#### Task prompt:
Each record below needs to be reproduced precisely, though not its pictures.

Start of Block

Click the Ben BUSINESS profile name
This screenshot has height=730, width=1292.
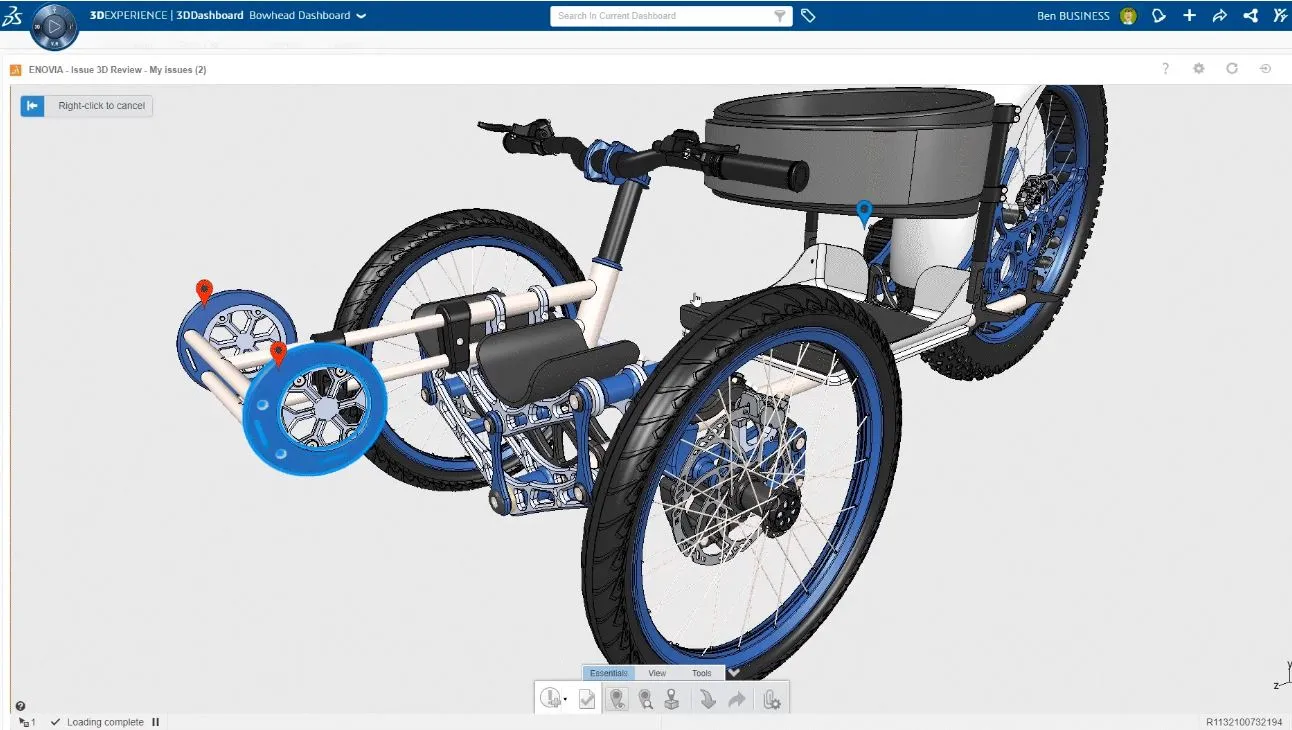[x=1074, y=16]
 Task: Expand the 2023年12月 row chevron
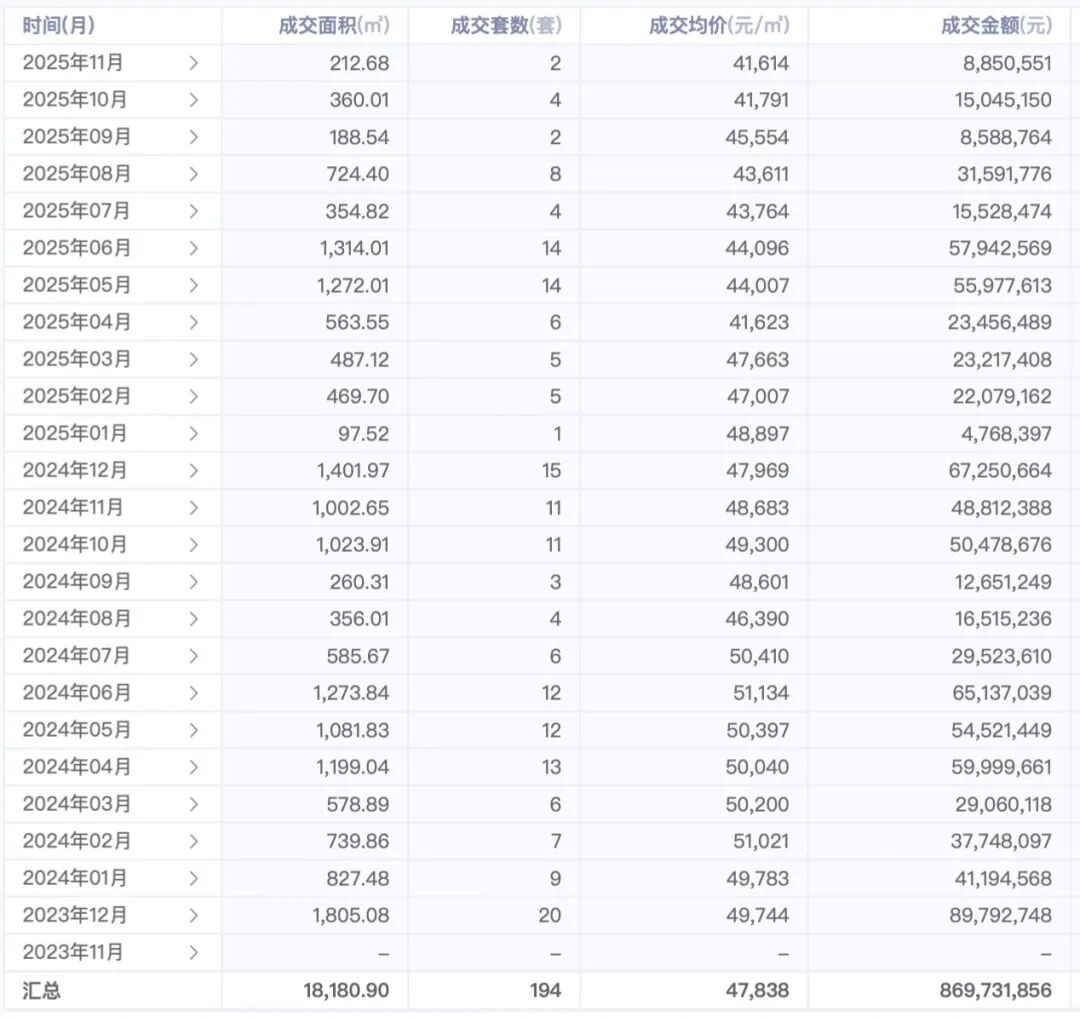[x=193, y=915]
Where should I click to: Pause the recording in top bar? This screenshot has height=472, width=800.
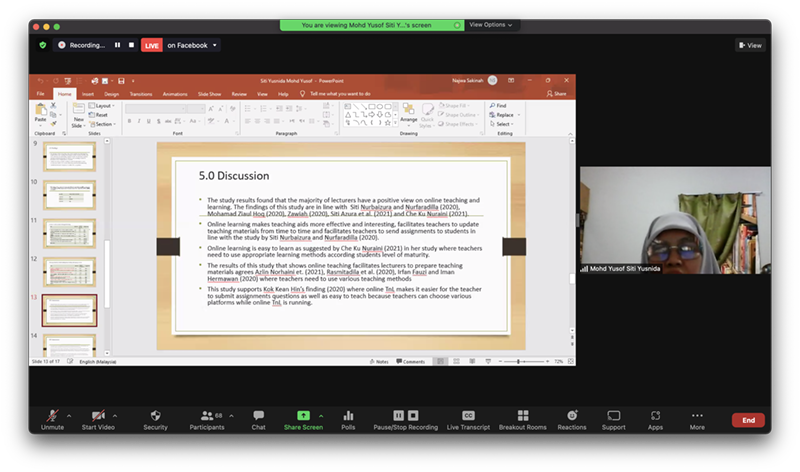point(117,45)
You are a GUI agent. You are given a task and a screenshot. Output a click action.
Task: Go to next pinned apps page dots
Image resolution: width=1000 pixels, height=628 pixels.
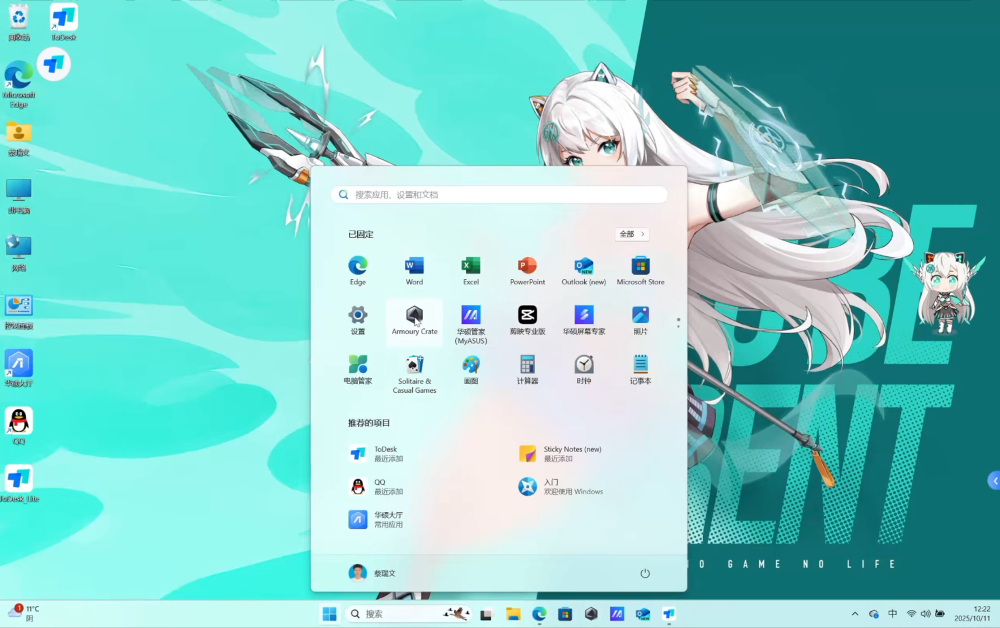[678, 323]
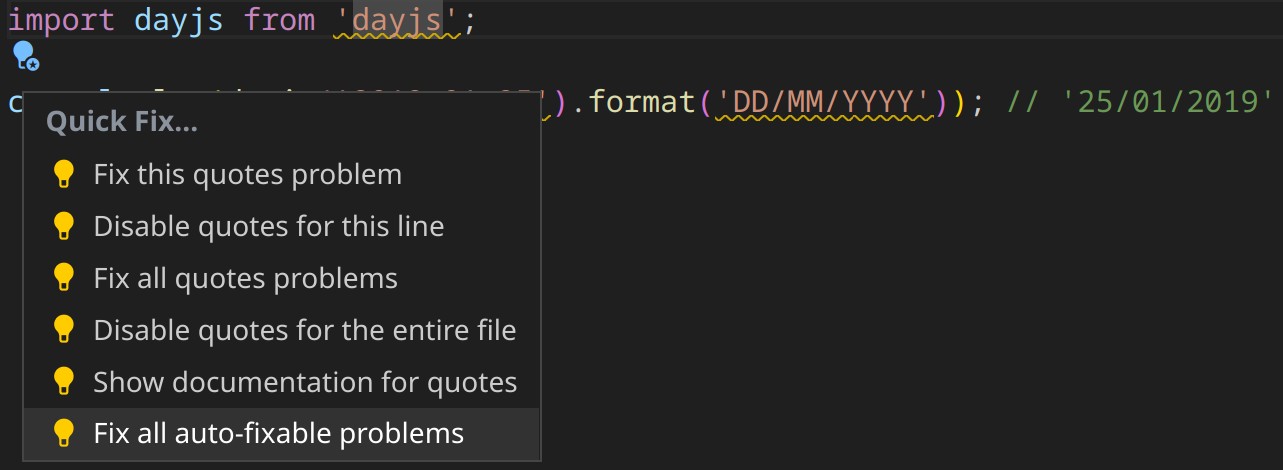
Task: Click the lightbulb icon beside "Fix all quotes problems"
Action: coord(63,279)
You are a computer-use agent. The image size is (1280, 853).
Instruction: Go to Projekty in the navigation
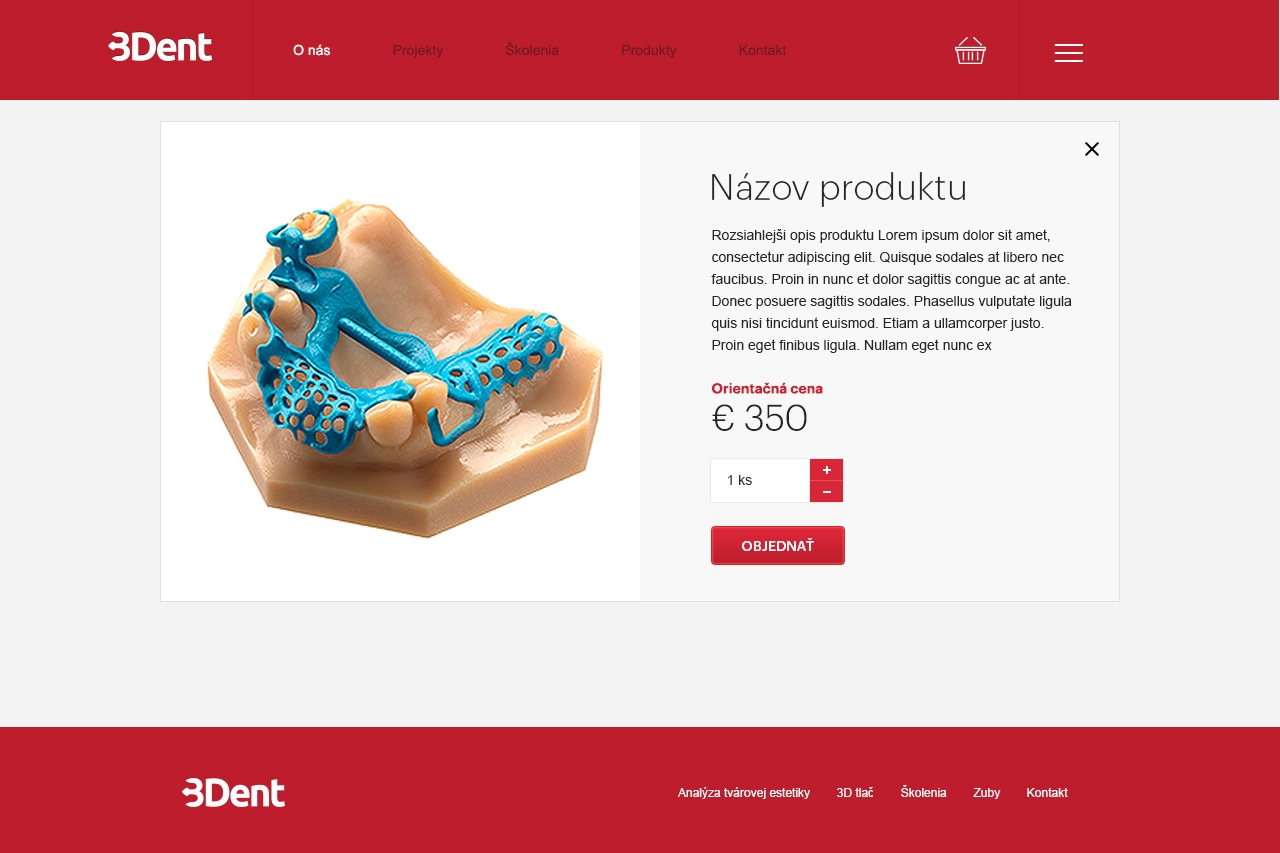pos(418,50)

End of Block

#### Response area:
Click the Ben BUSINESS profile name
This screenshot has height=730, width=1292.
[x=1074, y=16]
 Task: Expand the 2023年12月 row chevron
[x=193, y=915]
Where should I click to: Pause the recording in top bar? This screenshot has height=472, width=800.
point(117,45)
You are a GUI agent. You are given a task and a screenshot. Output a click action.
Task: Go to next pinned apps page dots
Image resolution: width=1000 pixels, height=628 pixels.
[678, 323]
Task: Click the lightbulb icon beside "Fix all quotes problems"
Action: coord(63,279)
You are a computer-use agent. The image size is (1280, 853).
Instruction: Go to Projekty in the navigation
pos(418,50)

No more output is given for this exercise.